The first thing you need to do is determine how far from the slide the camera needs to be to get the slide into focus. I place the slide on the light table, hold the lens to my eye, and move forward or back until it comes into focus. A regular lens (such as my 49mm) needs to be about .5 an inch away, and the telephoto (mine is a Sigma Mini-Tele 135mm) is about 7 inches away. I take two pieces of tubing and tape them together at that height. I tape some thick paper sheets around the slide to mask out the light from the table except for the film area, place the lens on the tube and set it over the slide. Now I’m ready to shoot.
Lens placed on tube
I have two digital cameras, one is a 6MP fixed lens, the other a 10MP digital SLR. I actually prefer the 6MP camera in this case since the small lens opening fits on the screw lens opening more easily. I zoom the camera out to its highest optical setting (for this camera that’s a 3X zoom,) hold it steady to the lens on the tube, and take the picture. The flimsy tube is a tight fit to the slide, so an improvement would be a tapered tube that has a slightly wider bottom but still fits the lens at the top. A box that is high enough would also work if I cut an opening for the lens, but for now this will do fine.
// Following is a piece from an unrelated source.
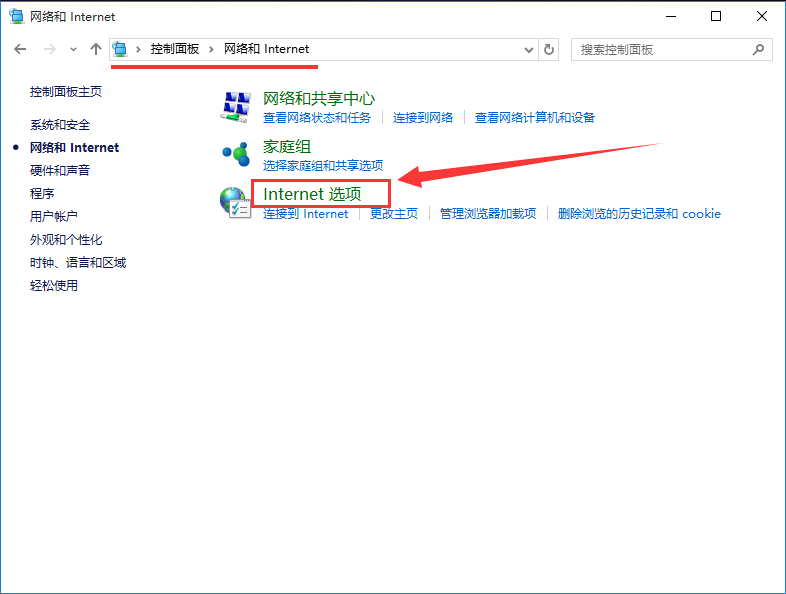Click the back navigation arrow

click(x=20, y=49)
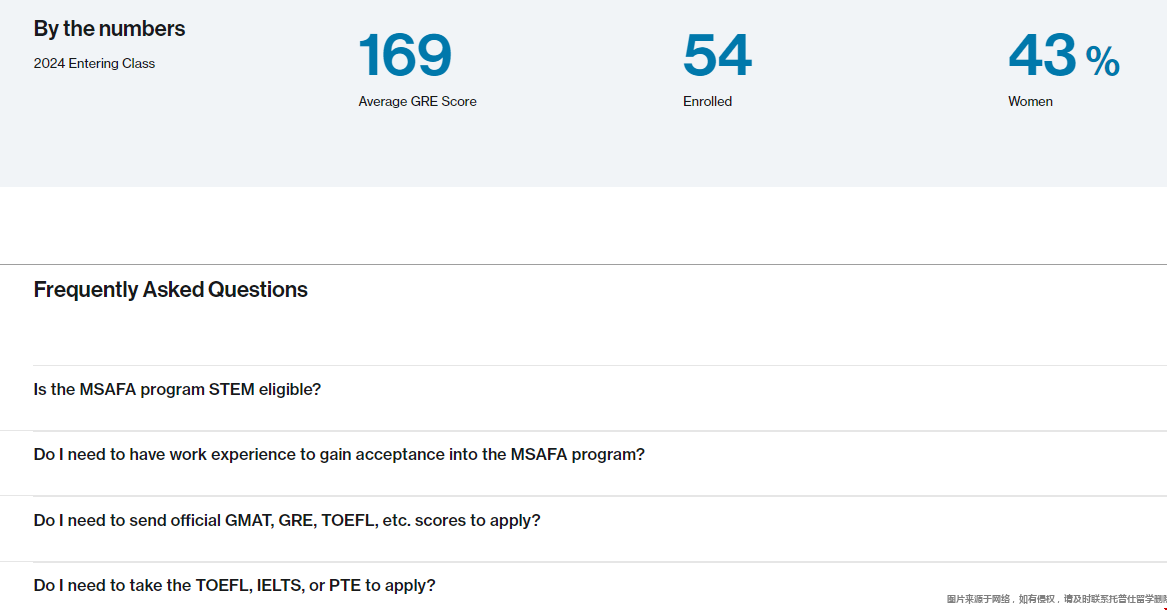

Photographed slide example
In the photo above is an example of a slide taken a few years ago in San Francisco. Superimposed in the upper left corner is a shot made with the same camera as close as it allows me to get without this rig, and you can see the difference in sizes (Note: this image is reduced from it’s original size of 2803 x 1990.) The difference is between roughly a 1MP image and a 6MP image. Although most of these fixed lens digital cameras only save in JPG format, including mine, there are some new ones out now that also support RAW and have a larger color sensor for better quality files.